* [What the task asks] Begin with the opening line of the records and extract each line through the one holding "The image size is (1695, 970)."; pictures are not part of the copy.

[Input data — start]

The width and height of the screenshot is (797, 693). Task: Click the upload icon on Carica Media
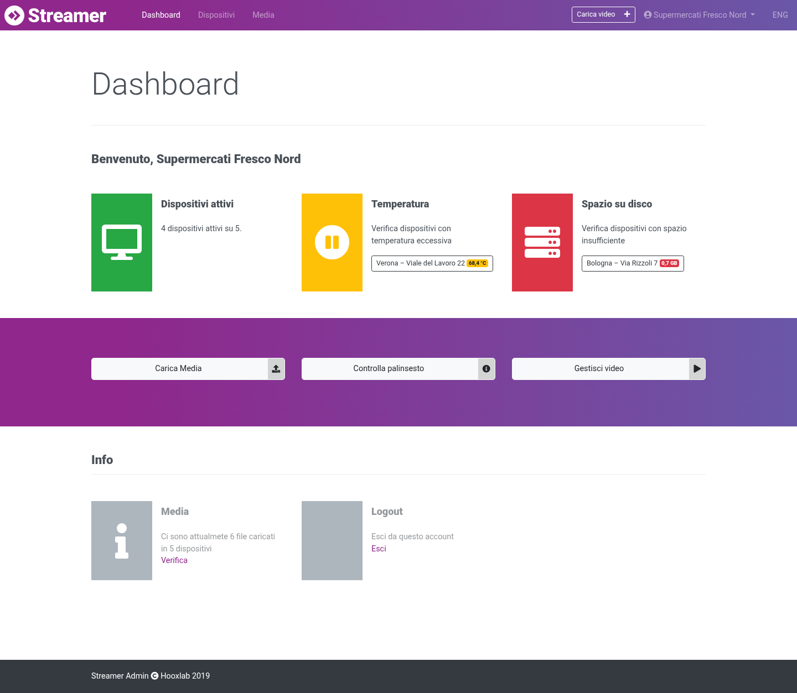(276, 369)
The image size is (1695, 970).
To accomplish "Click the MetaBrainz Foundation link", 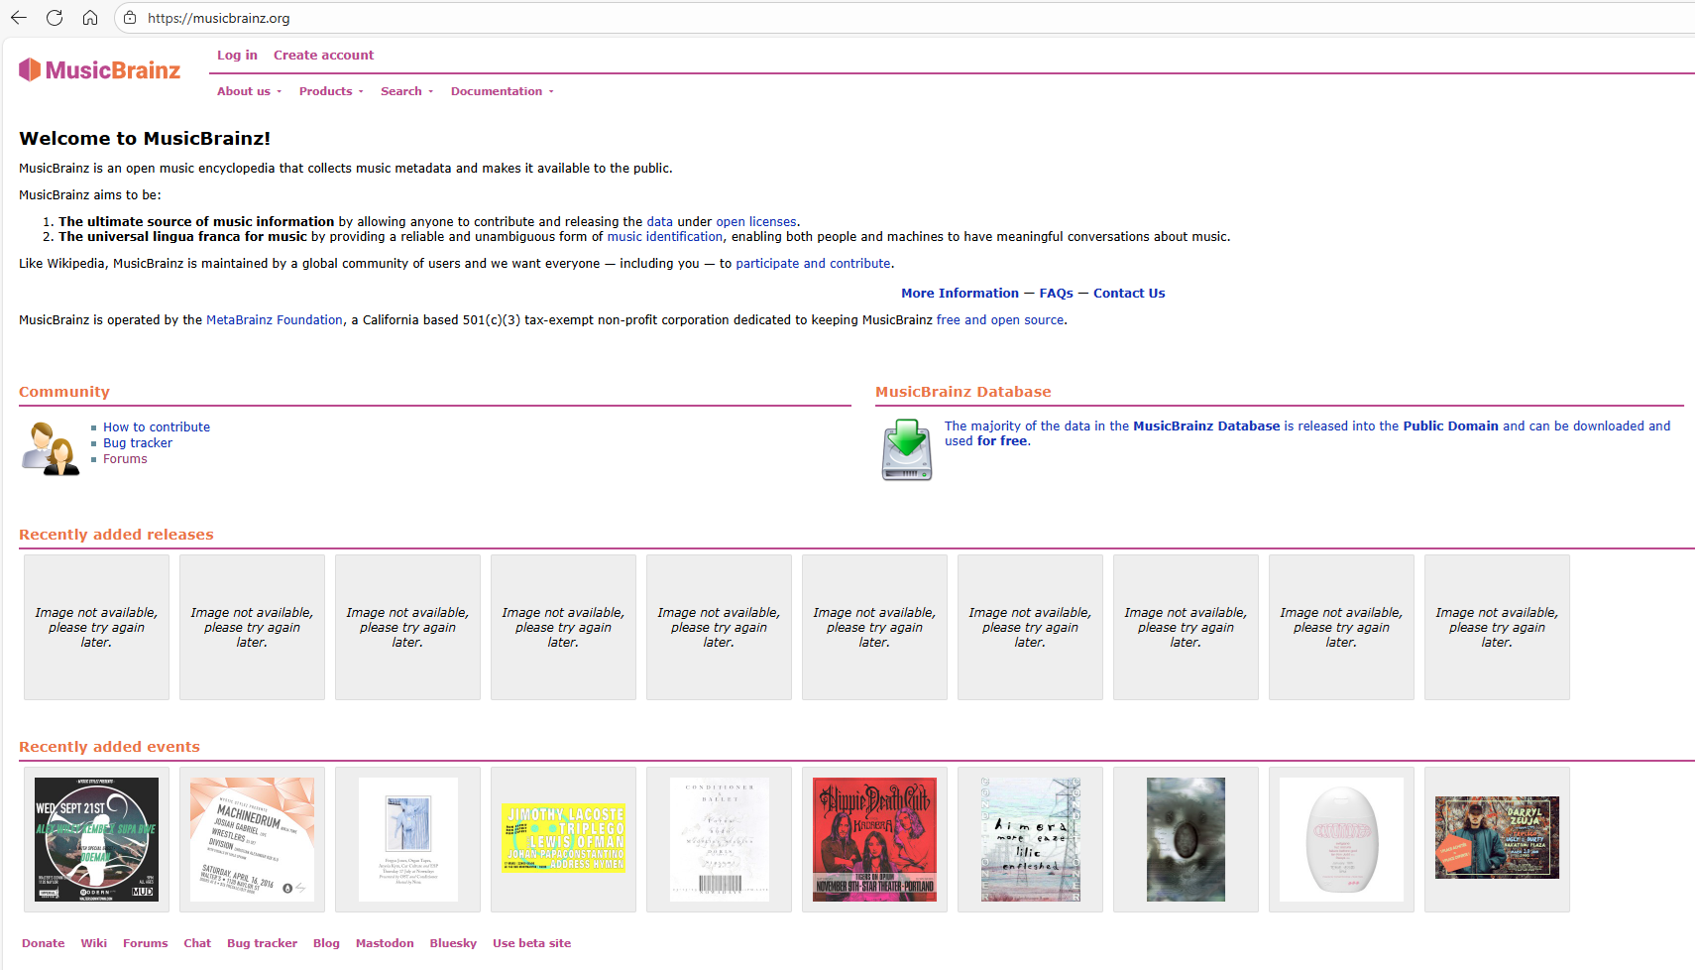I will [x=274, y=320].
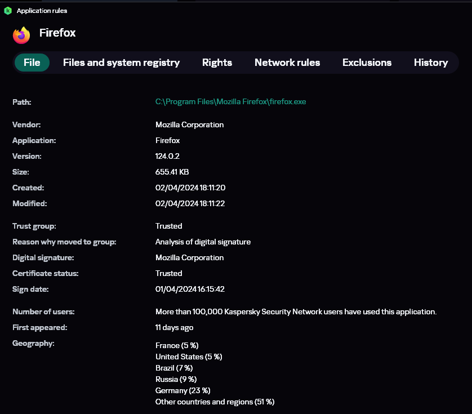This screenshot has height=414, width=472.
Task: Click the version number 124.0.2
Action: point(167,156)
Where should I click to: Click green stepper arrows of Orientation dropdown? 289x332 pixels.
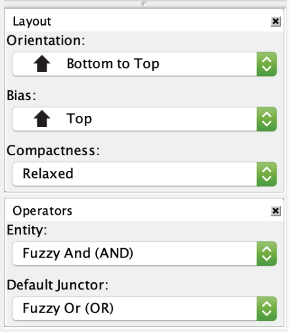click(267, 64)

[Input data — finish]

* [Answer for the task]
The width and height of the screenshot is (797, 693). Task: Click the upload icon on Carica Media
(276, 369)
The image size is (1695, 970).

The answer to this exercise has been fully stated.